ELMONT, N.Y. - The convergence of story lines has sent the lives of 13 dreamers spinning in a ferocious cyclone.
But it's calm in the center. Simple.
While the 10 middle-class owners of Sackatoga Stable, trainers Barclay Tagg and Robin Smullen and jockey Jose Santos consider themselves fortunate to have won the first two legs of the Triple Crown, they are cursed with the human ability to worry, to second-guess, to doubt.
Funny Cide, the chestnut who prompted a nation to ask "What's a gelding?" got a much better deal. He just wants to run fast. Now.
"He's anxious," said Smullen, who has struggled to contain Funny Cide's exuberance during morning workouts. "Since he won the Derby, he seems to enjoy all this stuff. The great ones have a certain personality about them, and he seems to know this is all about him."
Funny Cide, at one point the 1-9 favorite, will aim his ego and aggression toward history today at Belmont Park. Breaking from the fourth post in a six-horse field, he can become the 12th to win the Triple Crown with a victory in the 11/2-mile, $1-million Belmont Stakes.
Funny Cide would be the first gelding and first New York-bred to win the Triple Crown, accomplishing the feat 30 years after Secretariat and 25 after the last Triple Crown, by Florida-bred Affirmed.
Perhaps he's lucky he doesn't know how much this means.
"This means everything," said Tagg, 65, who had never entered a Triple Crown race before this year. "I've been doing this a long time. All these people that work for me have been doing this every day, seven days a week for a long time."
Jack Knowlton, managing partner of Sackatoga Stable, has watched his life barrel roll since the $75,000 gelding won the Kentucky Derby. The calls to his office once were about health care consulting. Now they're from writers pitching biographies and screenplays.
"This has been just an unbelievable time for us," Knowlton said. "Stuff you never thought could happen. Someone asked me the other day who I would want to play me in the movie. I just read my horse magazines. I don't have any time to worry about anything like that."
But six weeks before the release of the cinematic adaption of Laura Hillenbrand's book about Seabiscuit, Funny Cide's story has virtually stolen the script, radiating human interest stories that are fascinating serious and casual racing fans.
Pick your favorite. There's an ownership group composed mostly of 50-something high school friends from tiny Sackets Harbor, N.Y., among them a retired teacher and electric company worker. The old-fashioned, dry-witted trainer who has slogged around Northeast tracks for 30 years with only local level success.
A jockey who upon winning the biggest race of his life is accused of cheating and captures the sympathy of the nation with his redemption. Funny Cide's mother, Belle's Good Cide, died in March.
Then there's the fascination with the fact Funny Cide was gelded.
The beauty of this Triple Crown attempt, unlike that of War Emblem last year, is it feels more like a coronation than a commencement.

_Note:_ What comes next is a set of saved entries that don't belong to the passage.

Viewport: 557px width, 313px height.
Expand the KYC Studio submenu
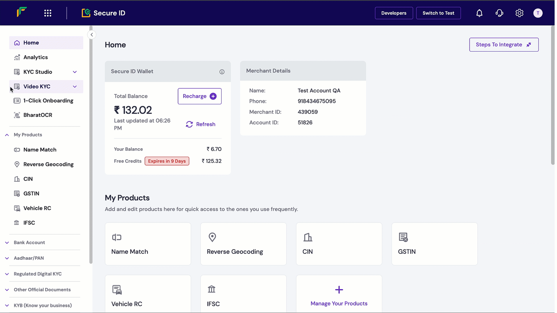75,72
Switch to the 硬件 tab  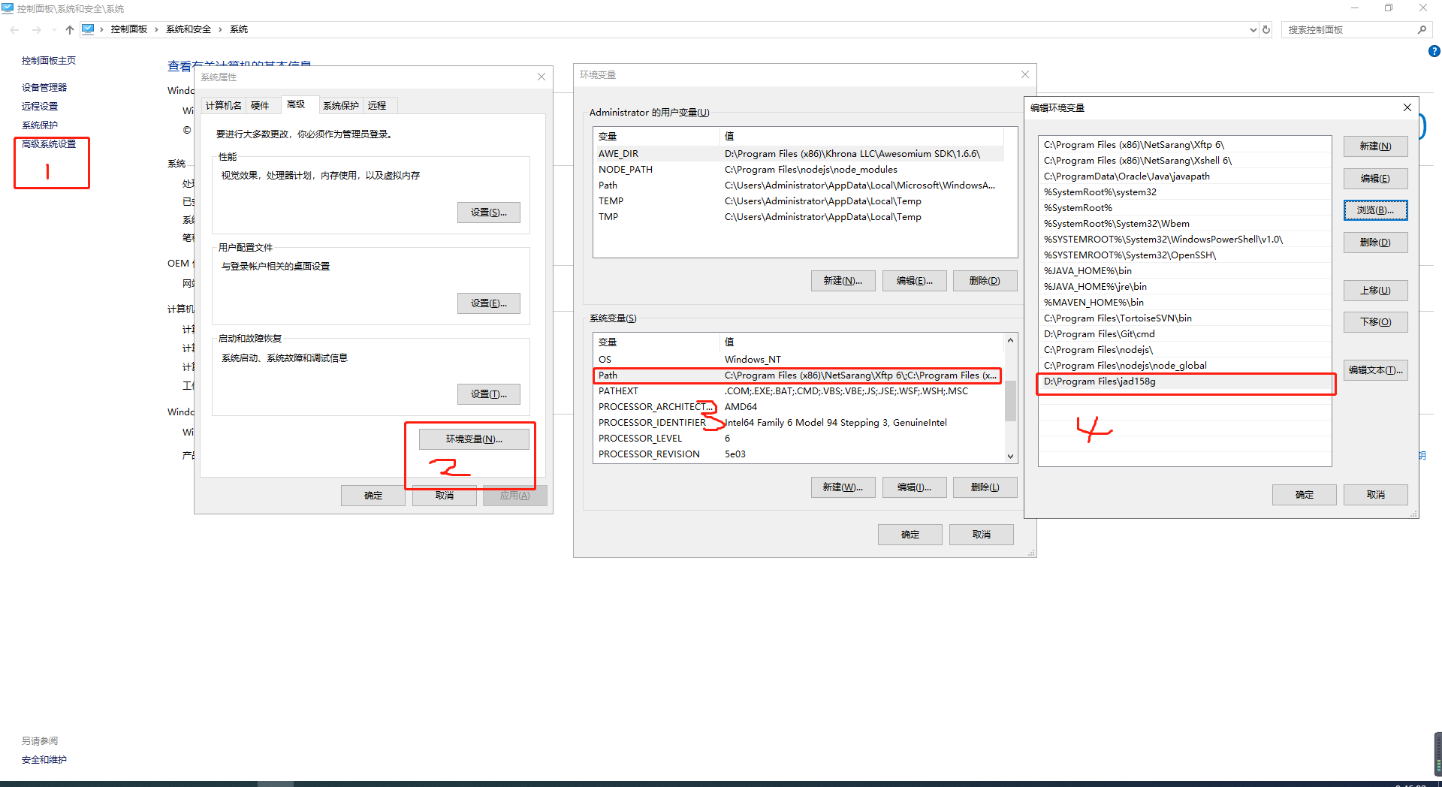click(x=261, y=105)
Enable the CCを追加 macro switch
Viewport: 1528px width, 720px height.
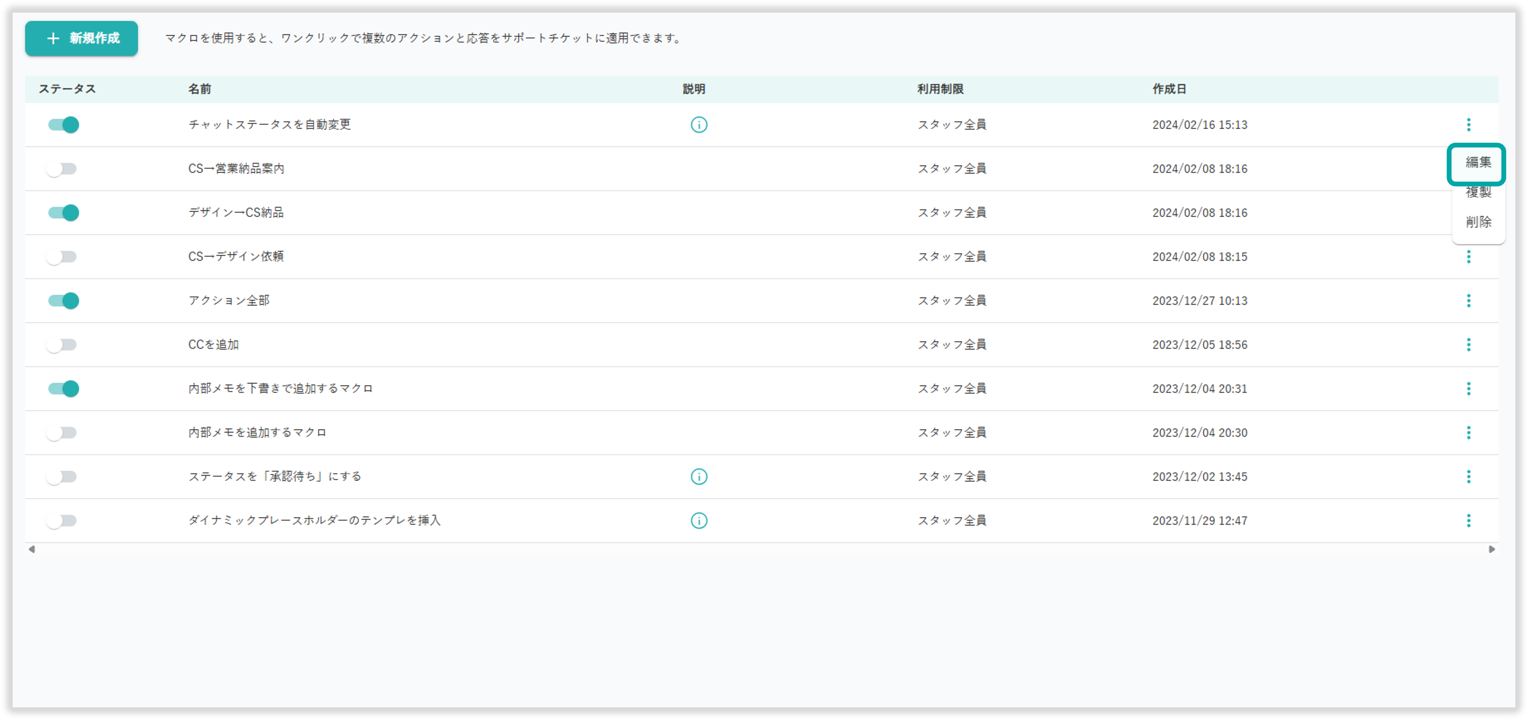coord(62,345)
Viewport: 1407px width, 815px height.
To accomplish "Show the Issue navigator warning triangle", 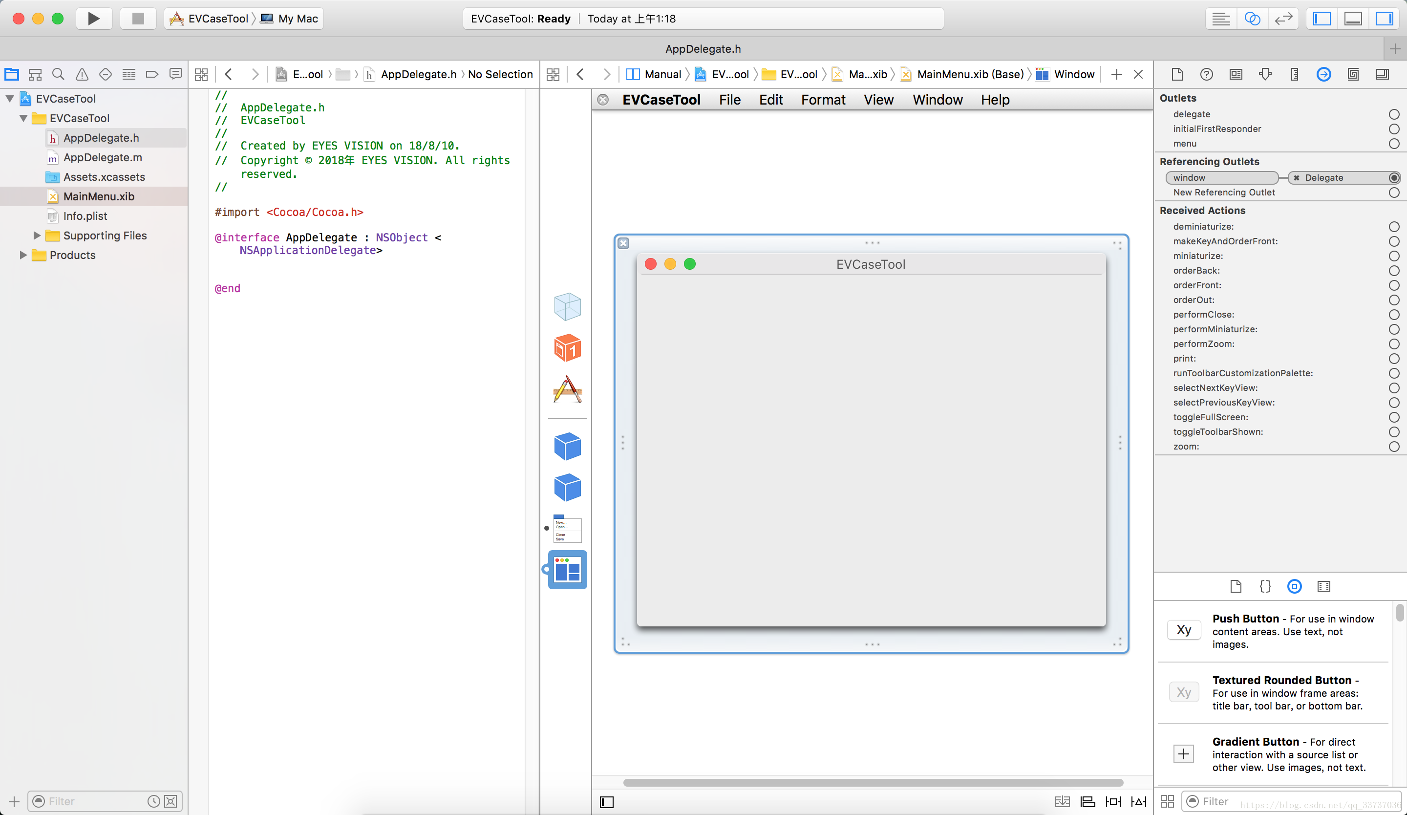I will [x=82, y=74].
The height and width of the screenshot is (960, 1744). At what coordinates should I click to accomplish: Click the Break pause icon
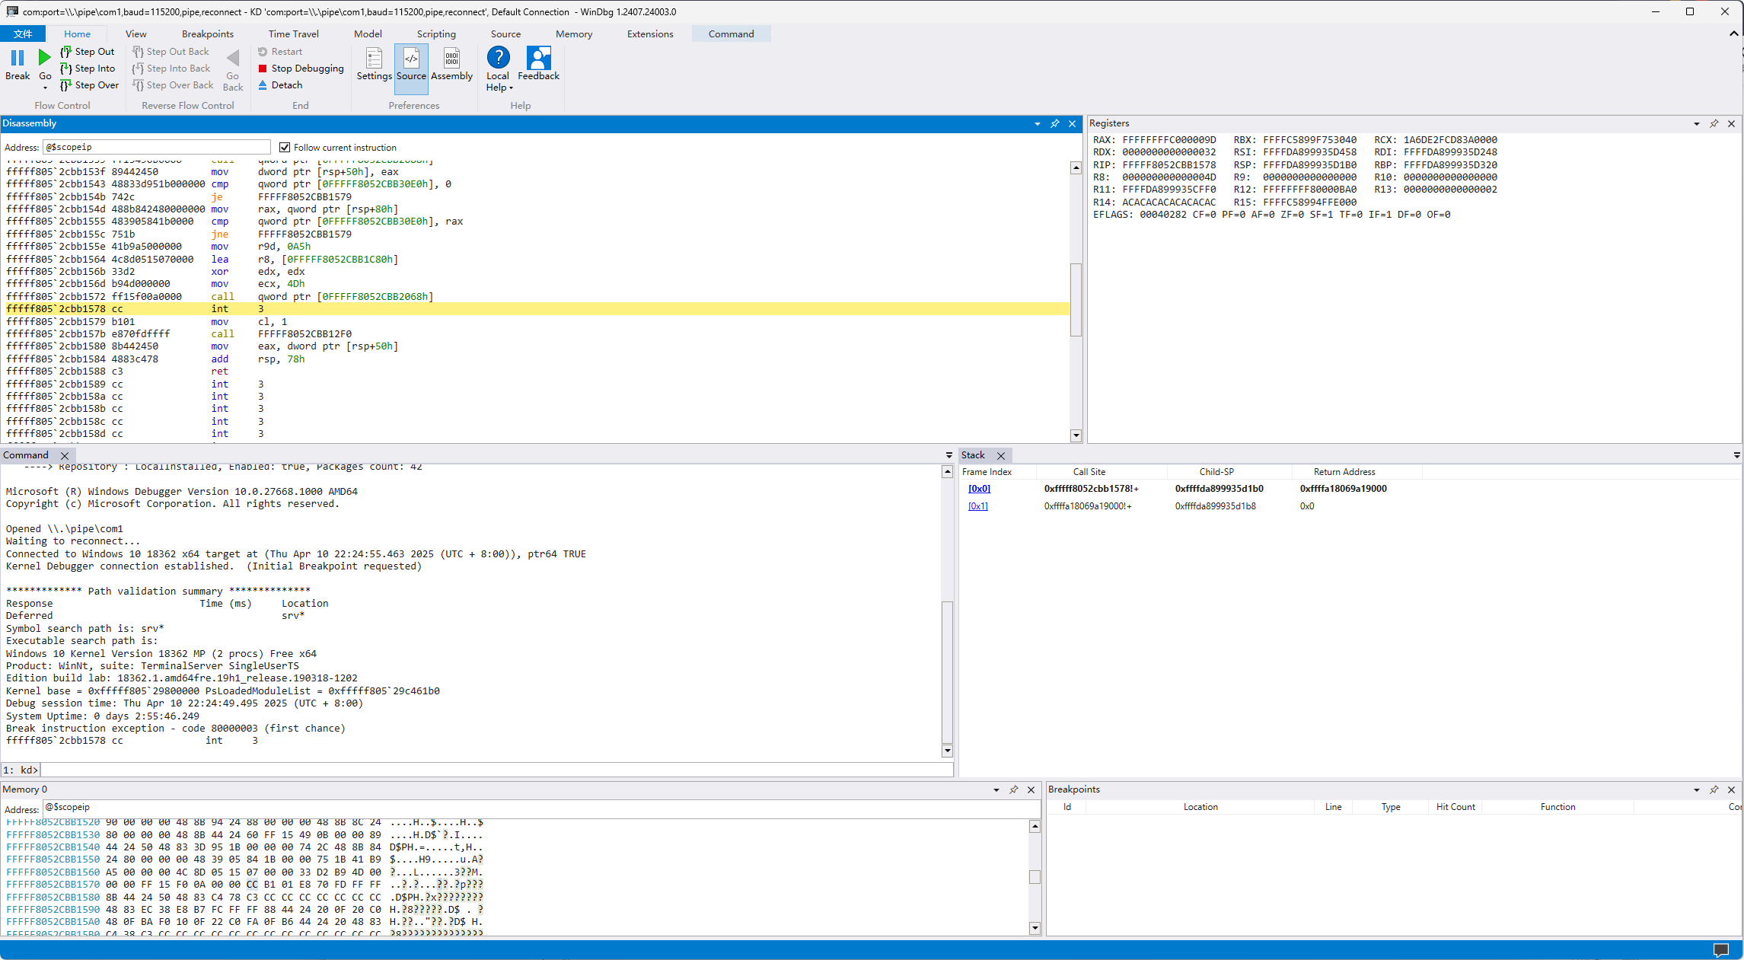[18, 58]
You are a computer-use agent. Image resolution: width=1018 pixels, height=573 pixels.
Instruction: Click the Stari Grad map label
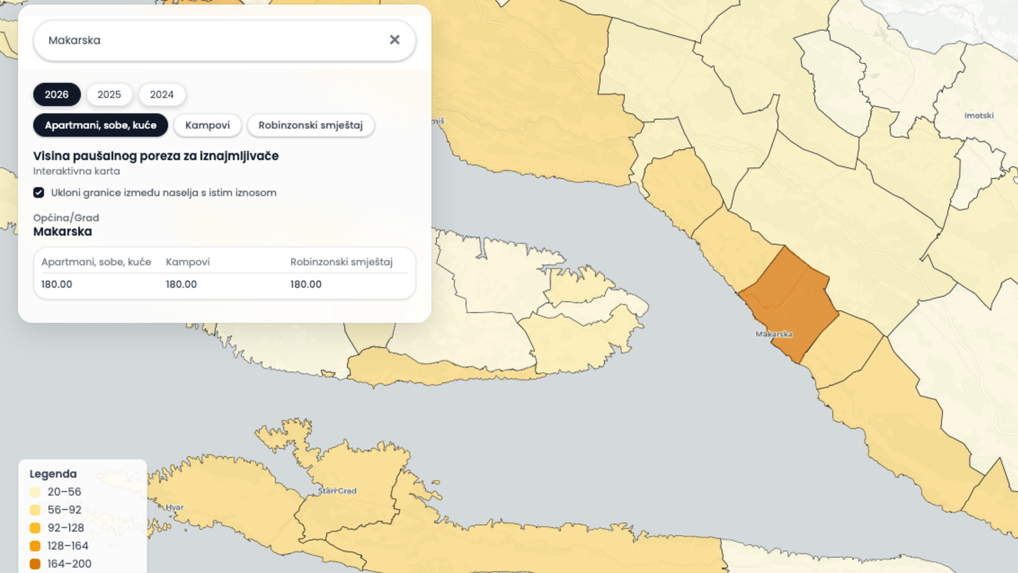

The lure of millions of dollars in breeding revenues often is too enticing for owners to keep name-recognizable Triple Crown runners on the track for long.
With no such capabilities, Funny Cide could, health permitting, lend his name to what the industry hopes is a resurgence in interest. As a Triple Crown winner, he could have far more impact than Cigar or geldings such as John Henry and five-time horse of the year Kelso.
"You have the equivalent, from a marketer's standpoint, of a perfect storm," said Tim Smith, president of the National Thoroughbred Racing Association.
There are perils, however.
Empire Maker, favored in the Derby but a third-place finisher, has been training at Belmont Park since early May, and trainer Bobby Frankel wants desperately to prove his horse is better.
Then there is the question of distance. Although Funny Cide looked feisty and strong in winning the Preakness by 93/4 lengths, the 11/2-mile Belmont constitutes a withering distance. Most horses will never run that far again, and Funny Cide's sire, Distorted Humor, was more successful as a sprinter.
Devilish details, but this long shot consortium has cleared such obstacles for six weeks. They don't question it anymore. They work and hope as hard or harder than they did before and ride a horse that wants to run. Fast.
"I don't know if I believe in destiny or fate," Smullen said. "It is a little bit strange how things have fallen into place. But you can't win the Triple Crown if you don't believe you can."